**Exercise**. When you reach the line that contains "Task: Select the Pen tool", give it back exactly along with each line after it to the end of the entries; skip any pictures.
Data excerpts Start Marker
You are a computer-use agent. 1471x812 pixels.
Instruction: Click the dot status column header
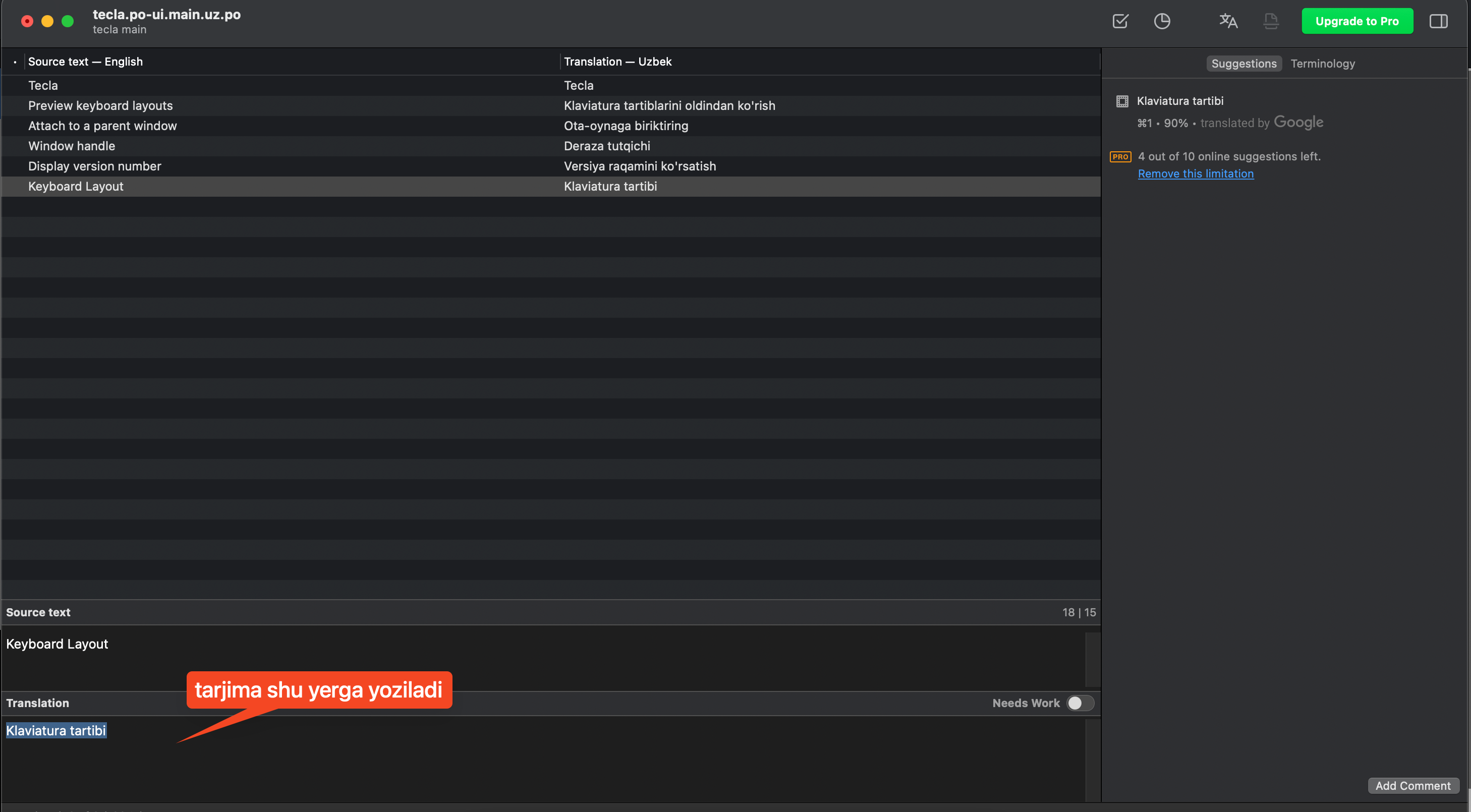tap(15, 62)
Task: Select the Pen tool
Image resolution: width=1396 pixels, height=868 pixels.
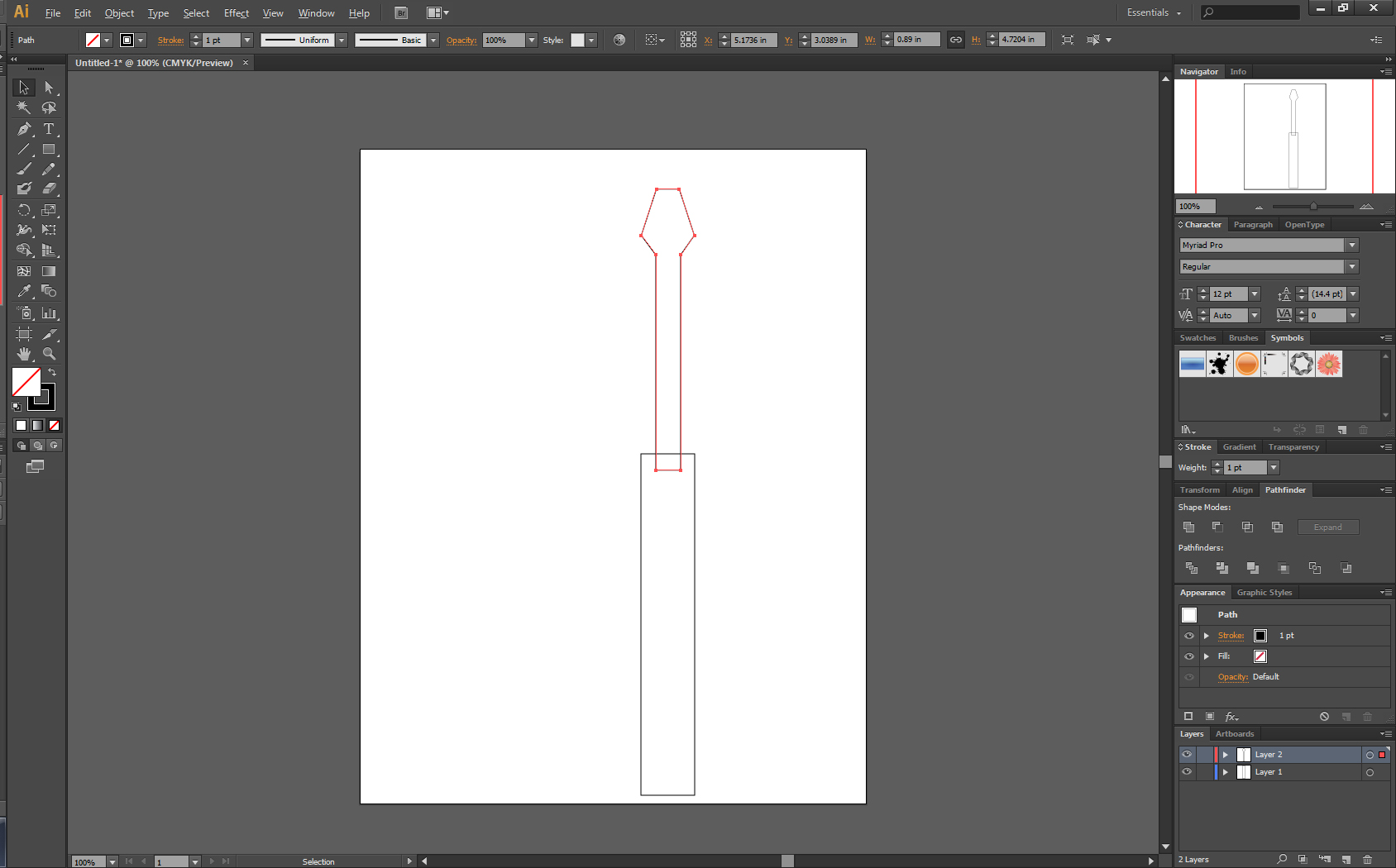Action: 24,129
Data excerpts End Marker
**Task solution**.
Task: Select the Pen tool
Image resolution: width=1396 pixels, height=868 pixels.
Action: 24,129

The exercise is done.